» Material shown
------

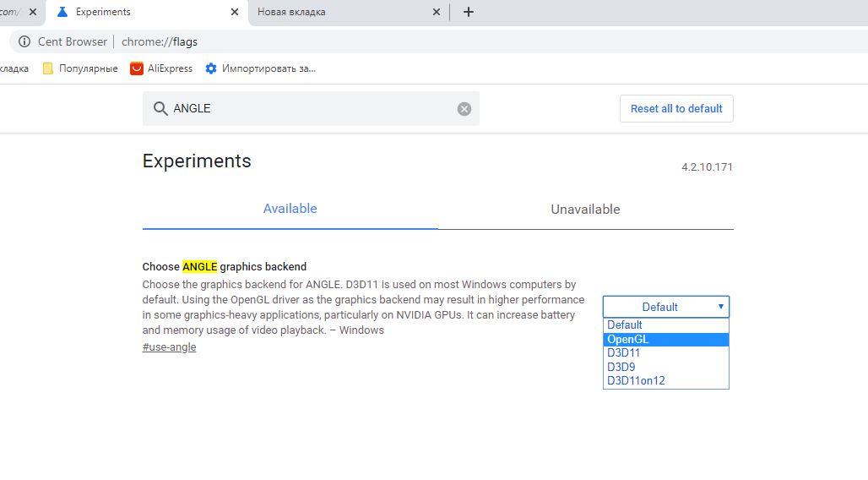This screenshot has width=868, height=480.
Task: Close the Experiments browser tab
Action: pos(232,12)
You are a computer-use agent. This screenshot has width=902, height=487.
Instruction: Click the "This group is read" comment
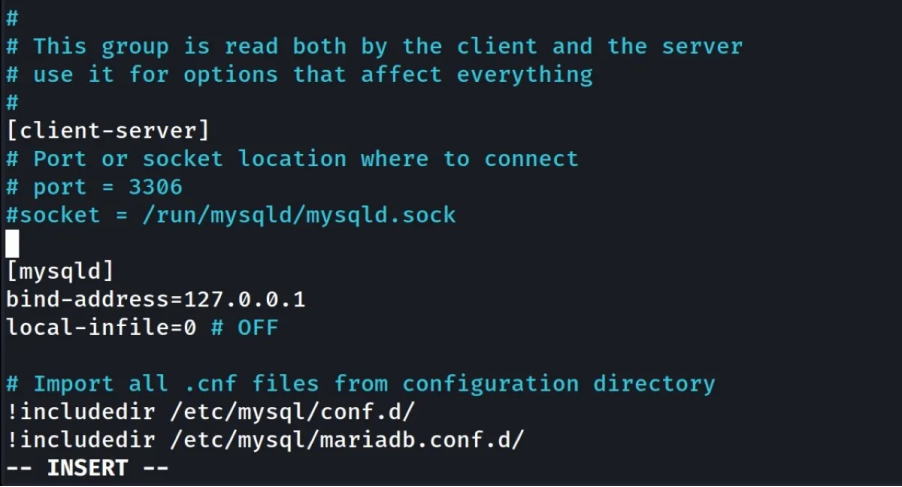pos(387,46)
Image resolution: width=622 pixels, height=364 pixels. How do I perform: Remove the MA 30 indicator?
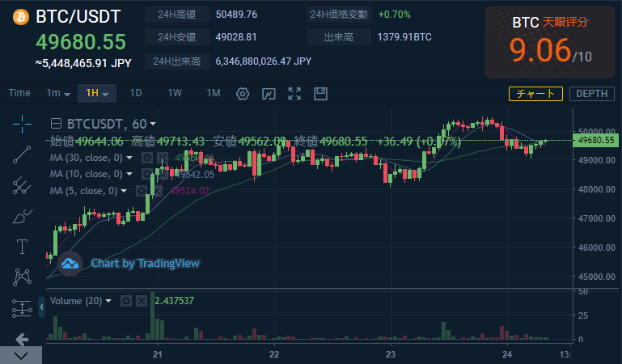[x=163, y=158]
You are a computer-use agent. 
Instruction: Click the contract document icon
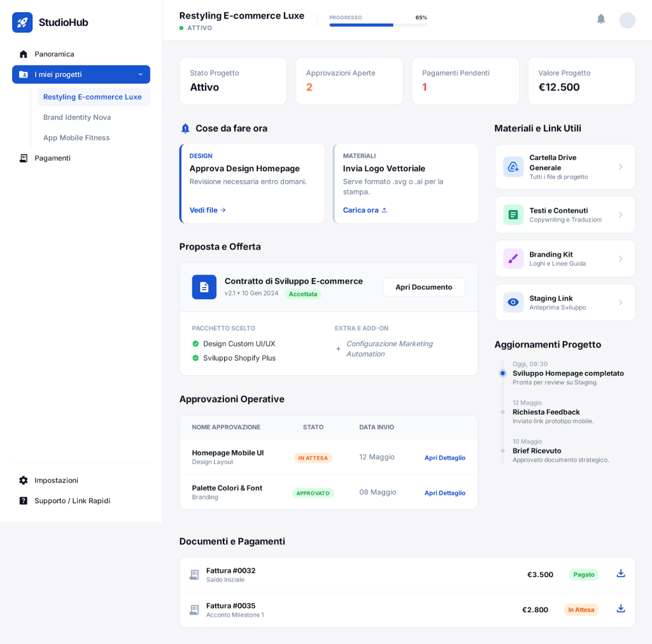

------

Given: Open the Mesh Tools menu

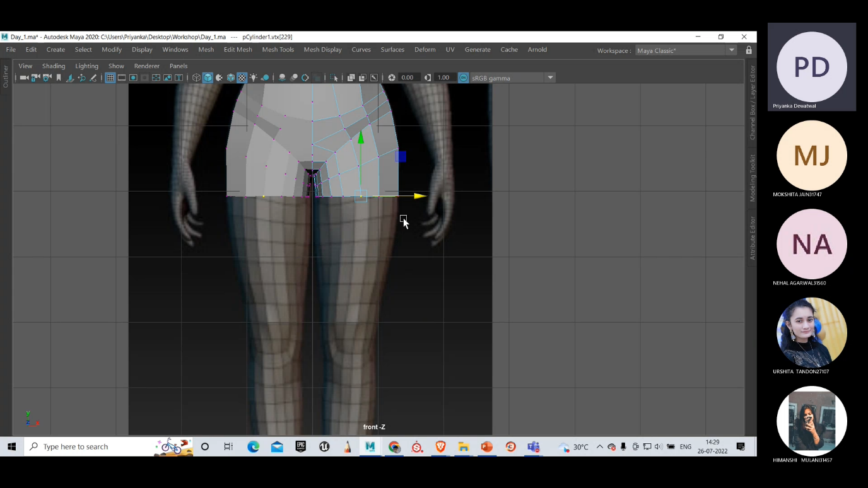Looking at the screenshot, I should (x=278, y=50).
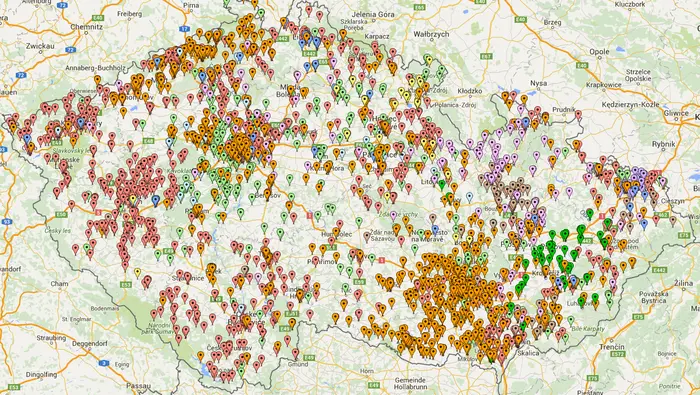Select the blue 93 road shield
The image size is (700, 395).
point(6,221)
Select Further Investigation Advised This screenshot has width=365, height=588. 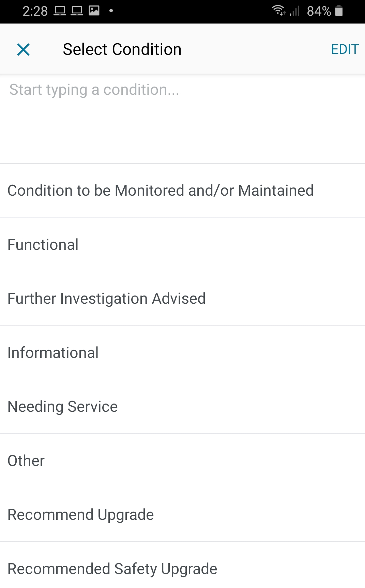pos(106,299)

------

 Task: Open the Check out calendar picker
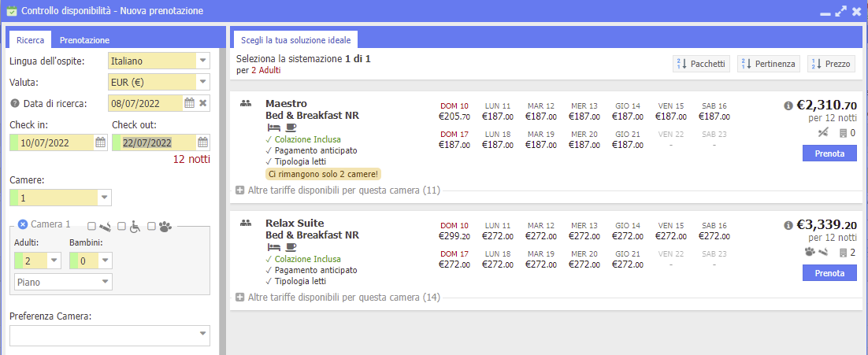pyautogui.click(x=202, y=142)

------

» Work request
A bare number is the whole answer: state how many lines in the data above contain "computer".

» Expected output
2